Das Verhältnis zwischen israelischen und palästinensischen Toten war noch nie so unproportional wie heute. Es gibt im Krieg ein klassisches Dilemma: Wessen Leben ist mehr wert? Das der feindlichen Zivilisten, die man laut Völkerrecht schützen muss, oder das der eigenen Soldaten? Wenn beispielsweise ein Terrorist und vier Familien in einem Haus leben, stellt sich die Frage: Schicke ich ein Spezialkommando, um den Terroristen zu eliminieren und die Zivilisten zu schonen?

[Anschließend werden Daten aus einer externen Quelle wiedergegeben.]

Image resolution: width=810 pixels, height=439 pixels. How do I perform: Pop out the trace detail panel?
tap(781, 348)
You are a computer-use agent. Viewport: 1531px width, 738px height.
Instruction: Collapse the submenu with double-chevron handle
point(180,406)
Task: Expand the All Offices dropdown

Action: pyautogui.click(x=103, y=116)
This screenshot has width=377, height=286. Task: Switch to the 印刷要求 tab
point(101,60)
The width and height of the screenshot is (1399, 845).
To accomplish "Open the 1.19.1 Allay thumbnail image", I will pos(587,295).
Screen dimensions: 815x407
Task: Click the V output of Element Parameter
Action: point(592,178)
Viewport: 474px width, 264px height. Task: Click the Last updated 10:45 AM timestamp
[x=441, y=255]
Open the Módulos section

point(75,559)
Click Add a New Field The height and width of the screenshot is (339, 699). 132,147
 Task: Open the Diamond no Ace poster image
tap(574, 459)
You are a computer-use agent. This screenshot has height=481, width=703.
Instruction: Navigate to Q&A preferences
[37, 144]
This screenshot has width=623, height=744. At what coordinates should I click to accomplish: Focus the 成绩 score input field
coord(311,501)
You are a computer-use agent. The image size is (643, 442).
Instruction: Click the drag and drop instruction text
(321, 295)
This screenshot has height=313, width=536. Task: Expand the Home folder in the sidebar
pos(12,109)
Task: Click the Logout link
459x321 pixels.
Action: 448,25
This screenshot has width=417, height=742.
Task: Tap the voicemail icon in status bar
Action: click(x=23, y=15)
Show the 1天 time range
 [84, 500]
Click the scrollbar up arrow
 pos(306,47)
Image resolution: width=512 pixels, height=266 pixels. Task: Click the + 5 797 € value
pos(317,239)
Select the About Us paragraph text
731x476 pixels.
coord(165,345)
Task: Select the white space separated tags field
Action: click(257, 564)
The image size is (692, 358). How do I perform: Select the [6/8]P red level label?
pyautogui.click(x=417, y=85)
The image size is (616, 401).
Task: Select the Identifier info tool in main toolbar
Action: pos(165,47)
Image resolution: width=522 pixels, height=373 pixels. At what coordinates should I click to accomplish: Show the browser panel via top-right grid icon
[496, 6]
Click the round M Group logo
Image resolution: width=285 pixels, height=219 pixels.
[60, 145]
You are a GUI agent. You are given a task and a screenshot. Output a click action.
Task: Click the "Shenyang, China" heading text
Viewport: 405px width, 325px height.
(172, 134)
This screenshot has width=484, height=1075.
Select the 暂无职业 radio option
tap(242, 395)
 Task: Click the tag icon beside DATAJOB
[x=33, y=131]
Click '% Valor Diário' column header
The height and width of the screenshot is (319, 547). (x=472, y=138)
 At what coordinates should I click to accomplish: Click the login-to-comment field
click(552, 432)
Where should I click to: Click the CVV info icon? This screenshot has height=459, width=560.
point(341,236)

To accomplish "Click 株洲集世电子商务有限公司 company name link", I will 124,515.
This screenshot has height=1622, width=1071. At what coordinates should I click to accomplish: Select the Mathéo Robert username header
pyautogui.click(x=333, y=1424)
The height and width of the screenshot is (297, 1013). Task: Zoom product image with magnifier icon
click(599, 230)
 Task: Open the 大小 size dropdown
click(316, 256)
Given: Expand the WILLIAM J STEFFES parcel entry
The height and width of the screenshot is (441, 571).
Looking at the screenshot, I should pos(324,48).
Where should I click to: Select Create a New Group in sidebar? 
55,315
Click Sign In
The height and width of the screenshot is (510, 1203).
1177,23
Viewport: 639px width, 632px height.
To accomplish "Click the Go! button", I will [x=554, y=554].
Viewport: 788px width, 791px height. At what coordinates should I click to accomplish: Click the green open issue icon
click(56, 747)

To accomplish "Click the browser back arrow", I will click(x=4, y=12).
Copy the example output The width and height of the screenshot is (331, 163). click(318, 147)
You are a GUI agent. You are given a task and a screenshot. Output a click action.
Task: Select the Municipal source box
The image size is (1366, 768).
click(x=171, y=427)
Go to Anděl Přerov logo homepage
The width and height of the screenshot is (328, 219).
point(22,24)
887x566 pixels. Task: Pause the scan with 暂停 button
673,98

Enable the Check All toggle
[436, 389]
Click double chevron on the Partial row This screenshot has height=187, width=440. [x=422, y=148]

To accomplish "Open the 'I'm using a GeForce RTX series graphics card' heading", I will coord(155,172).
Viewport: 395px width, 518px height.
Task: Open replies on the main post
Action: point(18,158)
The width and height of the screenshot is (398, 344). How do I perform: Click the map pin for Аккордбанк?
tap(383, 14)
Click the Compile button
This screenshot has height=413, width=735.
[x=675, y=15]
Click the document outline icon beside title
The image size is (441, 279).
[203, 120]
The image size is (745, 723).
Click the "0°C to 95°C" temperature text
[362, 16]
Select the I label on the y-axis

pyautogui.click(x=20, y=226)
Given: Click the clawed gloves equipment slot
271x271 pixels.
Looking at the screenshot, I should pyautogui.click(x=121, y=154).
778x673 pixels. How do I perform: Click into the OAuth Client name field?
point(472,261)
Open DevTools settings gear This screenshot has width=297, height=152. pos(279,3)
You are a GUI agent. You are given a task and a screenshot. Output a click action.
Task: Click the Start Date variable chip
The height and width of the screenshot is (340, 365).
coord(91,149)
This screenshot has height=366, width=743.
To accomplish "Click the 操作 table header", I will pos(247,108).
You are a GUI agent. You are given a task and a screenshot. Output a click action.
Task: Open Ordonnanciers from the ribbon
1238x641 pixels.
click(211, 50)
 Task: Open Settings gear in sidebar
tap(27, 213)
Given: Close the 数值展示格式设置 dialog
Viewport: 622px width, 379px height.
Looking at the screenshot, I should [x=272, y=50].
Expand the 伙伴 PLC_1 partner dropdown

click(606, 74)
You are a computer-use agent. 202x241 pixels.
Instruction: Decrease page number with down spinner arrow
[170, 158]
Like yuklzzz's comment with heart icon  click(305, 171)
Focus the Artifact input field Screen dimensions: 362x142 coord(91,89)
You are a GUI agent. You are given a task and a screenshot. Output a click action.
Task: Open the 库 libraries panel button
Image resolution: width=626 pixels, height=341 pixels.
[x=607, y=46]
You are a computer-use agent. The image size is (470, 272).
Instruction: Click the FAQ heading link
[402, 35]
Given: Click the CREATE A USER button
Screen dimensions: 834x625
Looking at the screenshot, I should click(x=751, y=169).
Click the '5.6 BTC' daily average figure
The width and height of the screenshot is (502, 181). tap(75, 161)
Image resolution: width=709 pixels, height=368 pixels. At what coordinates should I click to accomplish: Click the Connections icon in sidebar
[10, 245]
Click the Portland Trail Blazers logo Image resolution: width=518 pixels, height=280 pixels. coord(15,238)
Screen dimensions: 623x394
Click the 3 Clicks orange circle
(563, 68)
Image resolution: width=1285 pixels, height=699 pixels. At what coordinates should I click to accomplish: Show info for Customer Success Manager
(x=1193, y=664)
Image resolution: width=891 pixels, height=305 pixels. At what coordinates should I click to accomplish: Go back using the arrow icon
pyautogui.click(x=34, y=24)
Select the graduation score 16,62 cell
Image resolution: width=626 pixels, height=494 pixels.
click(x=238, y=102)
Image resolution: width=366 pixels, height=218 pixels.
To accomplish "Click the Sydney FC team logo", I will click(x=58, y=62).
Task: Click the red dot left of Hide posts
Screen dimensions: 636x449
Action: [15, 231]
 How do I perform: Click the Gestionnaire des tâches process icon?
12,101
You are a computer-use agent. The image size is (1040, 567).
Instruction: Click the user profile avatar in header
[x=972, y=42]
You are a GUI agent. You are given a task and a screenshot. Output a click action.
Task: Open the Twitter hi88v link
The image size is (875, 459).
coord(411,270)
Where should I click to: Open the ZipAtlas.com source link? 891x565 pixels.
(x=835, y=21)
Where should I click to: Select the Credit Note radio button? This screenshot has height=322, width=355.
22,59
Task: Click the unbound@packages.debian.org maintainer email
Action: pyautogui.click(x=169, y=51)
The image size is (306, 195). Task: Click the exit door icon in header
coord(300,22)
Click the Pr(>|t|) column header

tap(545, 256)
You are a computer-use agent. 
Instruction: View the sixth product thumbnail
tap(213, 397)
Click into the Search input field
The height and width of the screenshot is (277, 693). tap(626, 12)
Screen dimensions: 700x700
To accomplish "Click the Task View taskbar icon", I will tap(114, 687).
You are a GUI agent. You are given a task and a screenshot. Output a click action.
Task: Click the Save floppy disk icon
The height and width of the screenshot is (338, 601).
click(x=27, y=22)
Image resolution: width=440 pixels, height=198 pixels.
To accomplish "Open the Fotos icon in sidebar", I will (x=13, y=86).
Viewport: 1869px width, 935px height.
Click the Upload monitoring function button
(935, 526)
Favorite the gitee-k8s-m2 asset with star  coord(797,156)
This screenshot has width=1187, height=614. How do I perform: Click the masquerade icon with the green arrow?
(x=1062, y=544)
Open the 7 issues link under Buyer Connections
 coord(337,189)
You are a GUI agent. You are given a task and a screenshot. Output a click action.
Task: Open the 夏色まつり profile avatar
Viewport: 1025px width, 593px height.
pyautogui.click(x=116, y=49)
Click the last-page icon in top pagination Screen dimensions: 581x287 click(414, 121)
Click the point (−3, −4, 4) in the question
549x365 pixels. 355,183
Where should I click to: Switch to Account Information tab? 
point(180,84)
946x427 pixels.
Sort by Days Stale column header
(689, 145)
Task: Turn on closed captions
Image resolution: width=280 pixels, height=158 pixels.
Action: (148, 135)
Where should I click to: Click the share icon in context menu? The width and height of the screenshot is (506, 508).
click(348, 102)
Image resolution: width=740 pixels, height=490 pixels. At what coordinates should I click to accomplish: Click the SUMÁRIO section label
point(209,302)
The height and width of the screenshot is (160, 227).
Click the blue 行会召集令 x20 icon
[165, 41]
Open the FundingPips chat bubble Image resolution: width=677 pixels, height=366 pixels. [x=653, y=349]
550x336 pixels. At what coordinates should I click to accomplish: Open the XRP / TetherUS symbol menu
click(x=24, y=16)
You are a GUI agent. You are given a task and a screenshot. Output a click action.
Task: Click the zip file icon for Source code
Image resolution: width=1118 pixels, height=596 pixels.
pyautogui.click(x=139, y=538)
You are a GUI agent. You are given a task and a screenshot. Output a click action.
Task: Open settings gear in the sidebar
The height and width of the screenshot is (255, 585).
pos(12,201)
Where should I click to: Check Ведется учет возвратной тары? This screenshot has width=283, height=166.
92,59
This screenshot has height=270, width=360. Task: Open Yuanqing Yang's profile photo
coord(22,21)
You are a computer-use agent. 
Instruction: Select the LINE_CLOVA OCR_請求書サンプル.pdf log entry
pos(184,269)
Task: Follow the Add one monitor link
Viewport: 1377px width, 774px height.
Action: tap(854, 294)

Oder bombardiere ich das Haus, um keine toten Soldaten zu riskieren, töte aber womöglich unschuldige Zivilisten? Rund 500 israelische Soldaten starben bei den Kämpfen in Gaza. Israel hat dieses Dilemma gelöst, indem es das Risiko für seine eigenen Soldaten minimiert und beispiellose Kollateralschäden unter der Zivilbevölkerung in Kauf nimmt.

Zur Person

Yagil Levy, 67, arbeitet als Professor für Politische Soziologie und Public Policy an der „Open University of Israel“ in Ra'anana. Er forscht zur Beziehung zwischen Militär und Zivilgesellschaft. Von 1976 bis 1988 diente er im israelischen Militär und erreichte den Rang eines Oberstleutnants.

Warum?

Levy

Die israelische Öffentlichkeit reagiert sehr, sehr empfindlich auf Opferzahlen in den eigenen Reihen. Die Protestbewegung „Vier Mütter“ verlangte zum Beispiel ab 1997, dass keine israelischen Soldaten mehr im Libanon sterben dürfen. Israel musste sich im Jahr 2000 aus dem Südlibanon zurückziehen. Seitdem wissen israelische Regierungen, dass sie nur eine beschränkte Zahl an Soldaten opfern können. Hinzu kommt, dass innerhalb der israelischen Streitkräfte Menschen aus anderen gesellschaftlichen Schichten sterben als früher.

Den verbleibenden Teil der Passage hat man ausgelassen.